═════ Records supplied
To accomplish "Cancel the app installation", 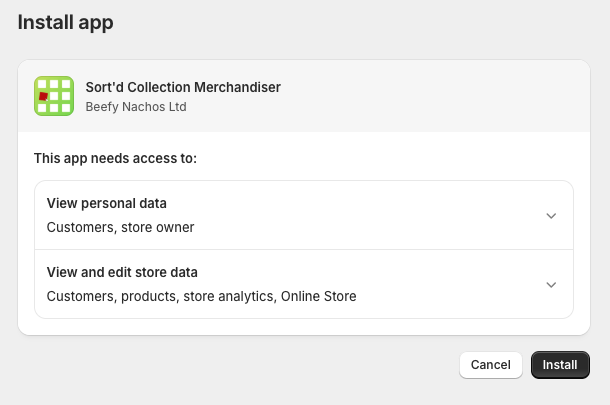I will coord(490,365).
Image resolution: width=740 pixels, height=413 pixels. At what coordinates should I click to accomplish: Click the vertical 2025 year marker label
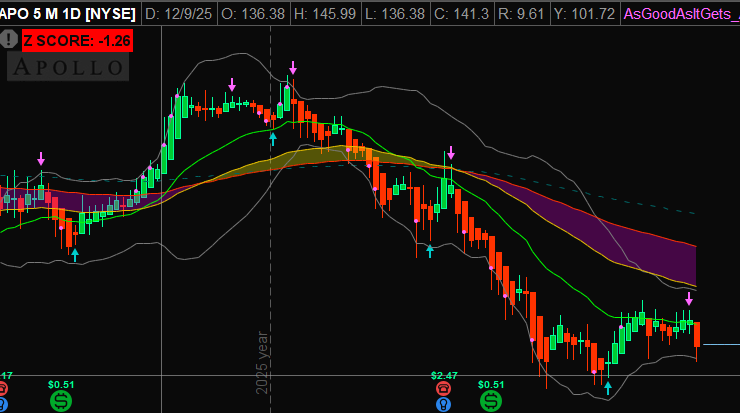click(x=263, y=362)
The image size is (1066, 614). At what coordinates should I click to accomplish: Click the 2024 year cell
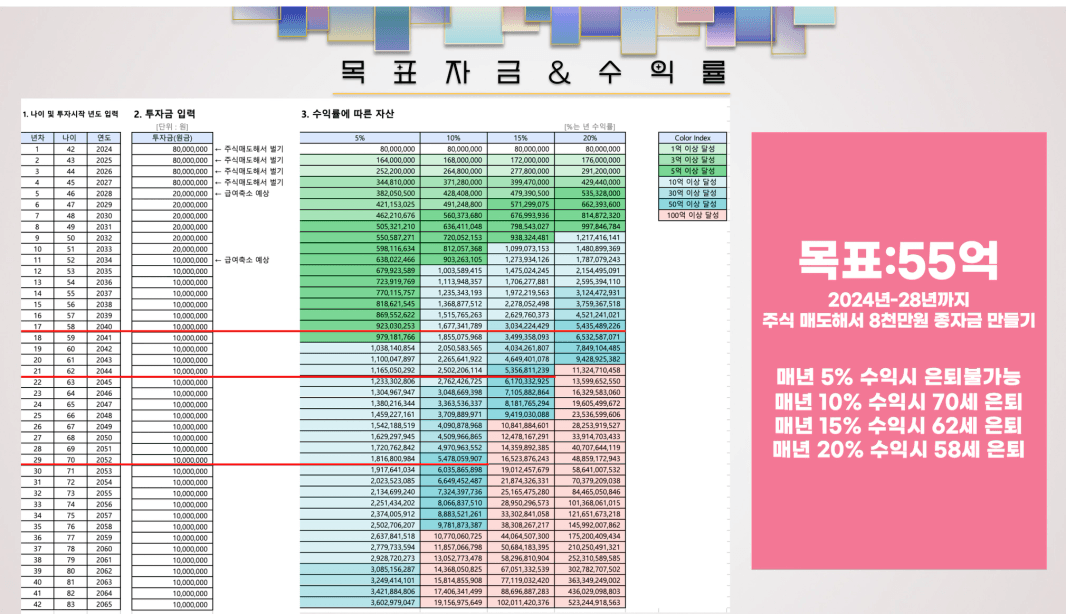tap(105, 148)
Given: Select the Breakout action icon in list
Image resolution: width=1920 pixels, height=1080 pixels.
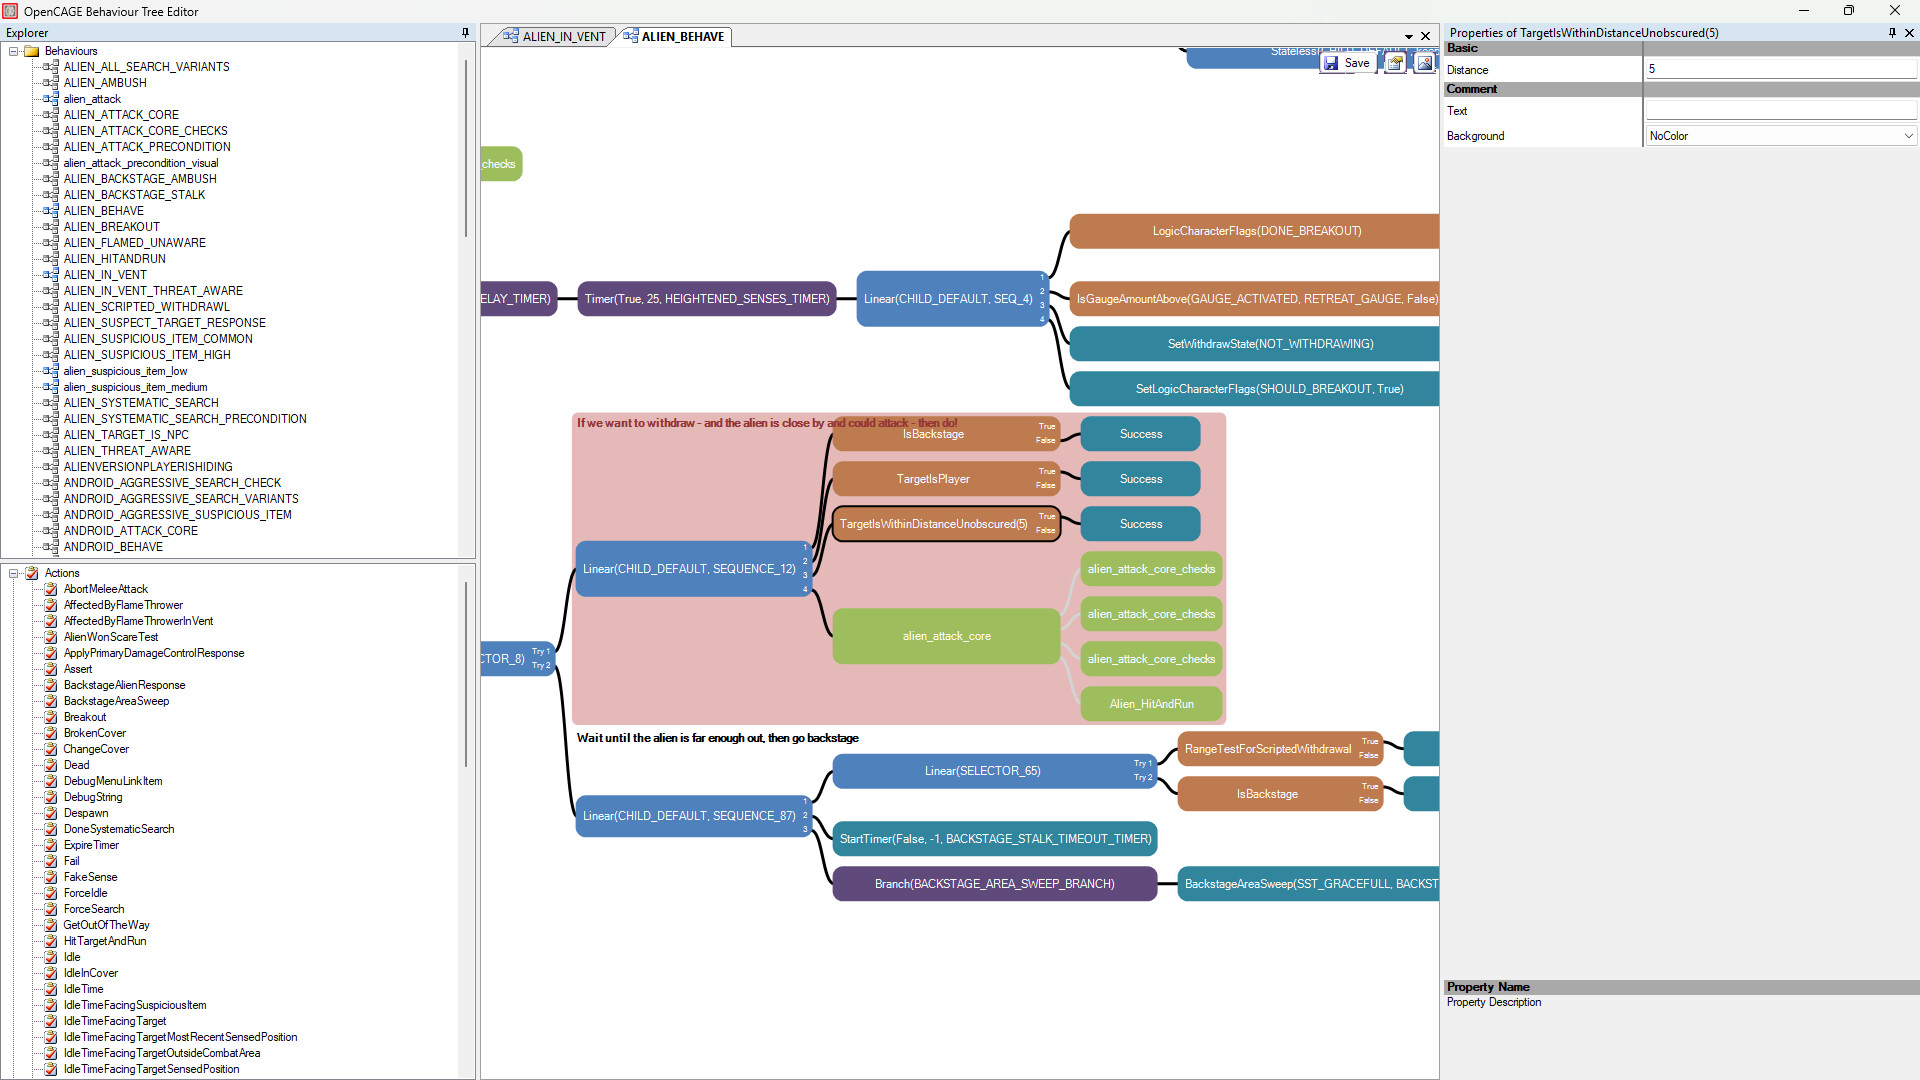Looking at the screenshot, I should pos(50,717).
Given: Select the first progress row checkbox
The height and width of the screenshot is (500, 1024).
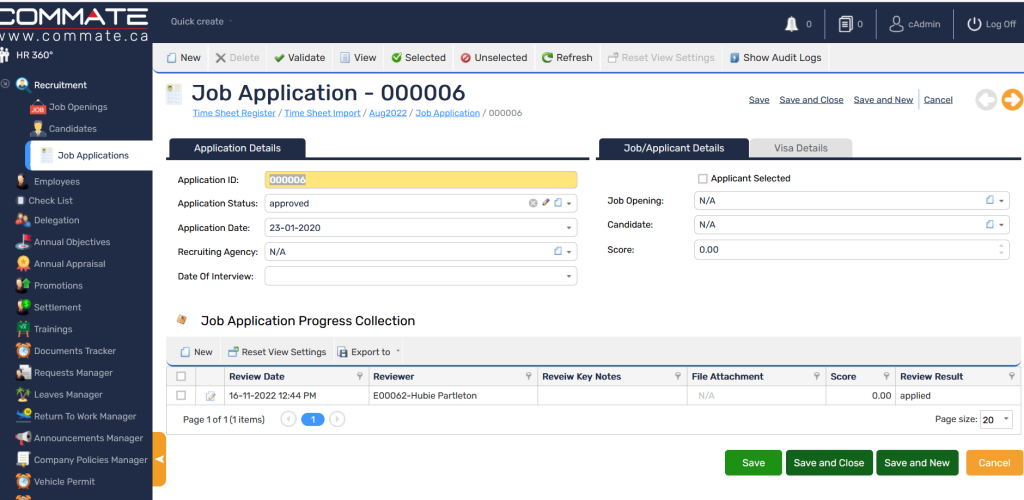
══════════
**Your instructions**: Please rewrite the part of the material that opens with the line containing "The image size" and runs through the end of the material, swapping "Select" for "Choose" and changing nothing else. Leave the pictures out of your answer.

**Problem solution**:
The image size is (1066, 614). At what coordinates should I click to accomplish: Click the 2024 year cell
tap(105, 148)
Given: Choose the Breakout action icon in list
Image resolution: width=1920 pixels, height=1080 pixels.
Looking at the screenshot, I should pos(50,717).
Given: Choose the first progress row checkbox
The height and width of the screenshot is (500, 1024).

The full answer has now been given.